STATED GOAL: Reproduce the items below word for word, starting at the line that contains "Where should I" and ending at the line that contains "click(x=434, y=251)", with both of those lines included. Leave the pictures out of your answer.

PROVIDED MATERIAL:
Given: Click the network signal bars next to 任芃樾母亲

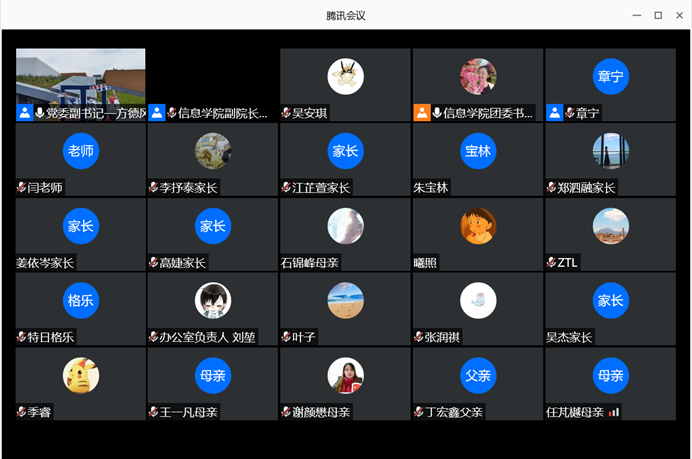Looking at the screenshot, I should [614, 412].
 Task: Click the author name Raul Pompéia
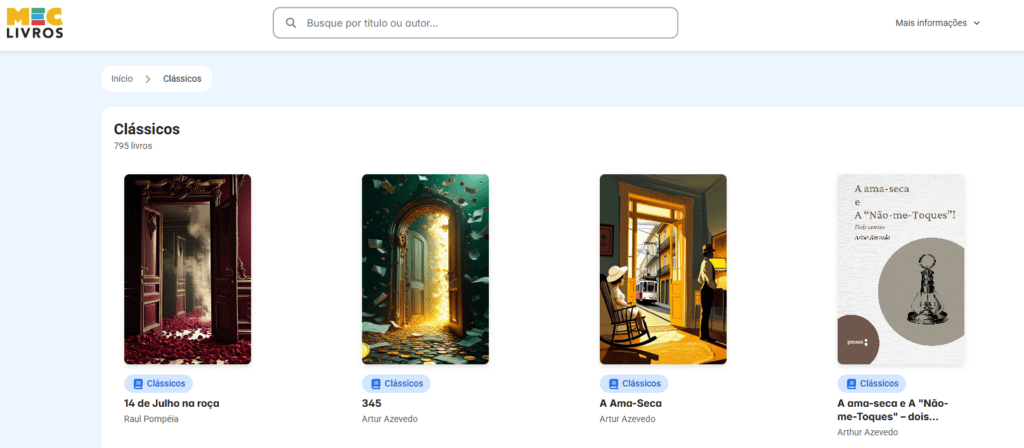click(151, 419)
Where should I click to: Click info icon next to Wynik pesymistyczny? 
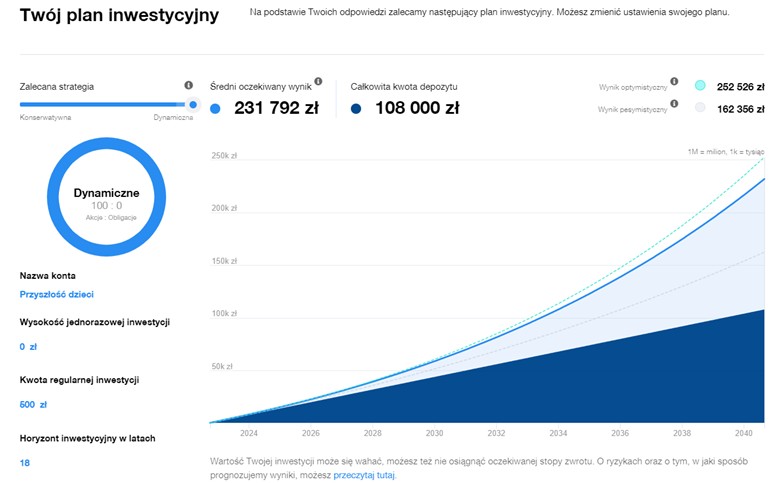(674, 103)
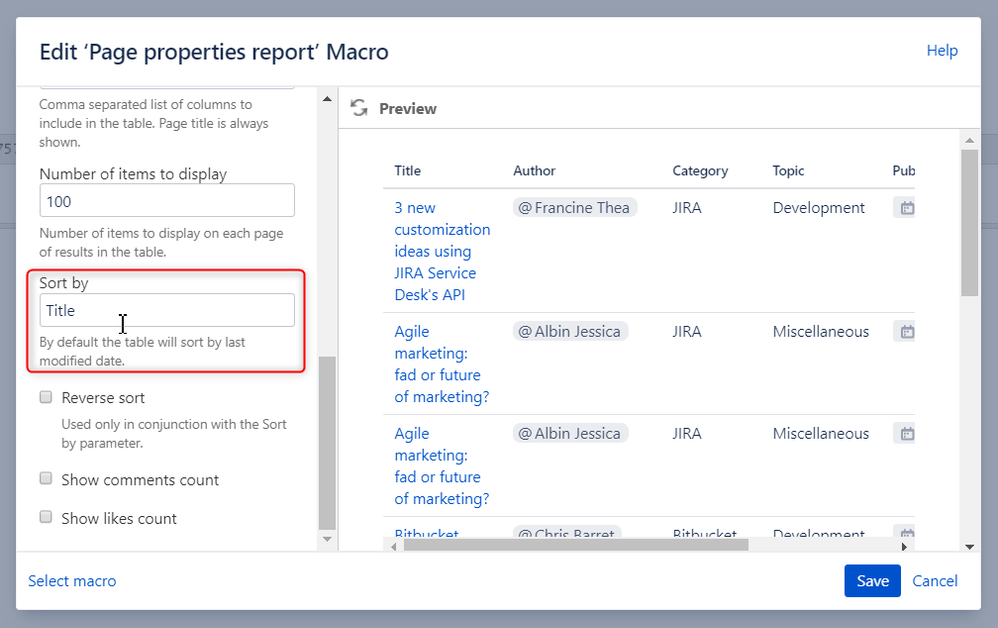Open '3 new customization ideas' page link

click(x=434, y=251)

--

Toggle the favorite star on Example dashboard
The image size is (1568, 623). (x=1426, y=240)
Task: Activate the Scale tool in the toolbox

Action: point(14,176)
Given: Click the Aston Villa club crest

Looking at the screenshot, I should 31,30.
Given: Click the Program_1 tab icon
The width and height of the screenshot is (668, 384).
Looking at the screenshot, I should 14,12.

SOLUTION TO THIS TASK:
Where should I click to: Click info icon next to Wynik pesymistyczny? 
(674, 103)
Open '3 new customization ideas' page link

click(x=434, y=251)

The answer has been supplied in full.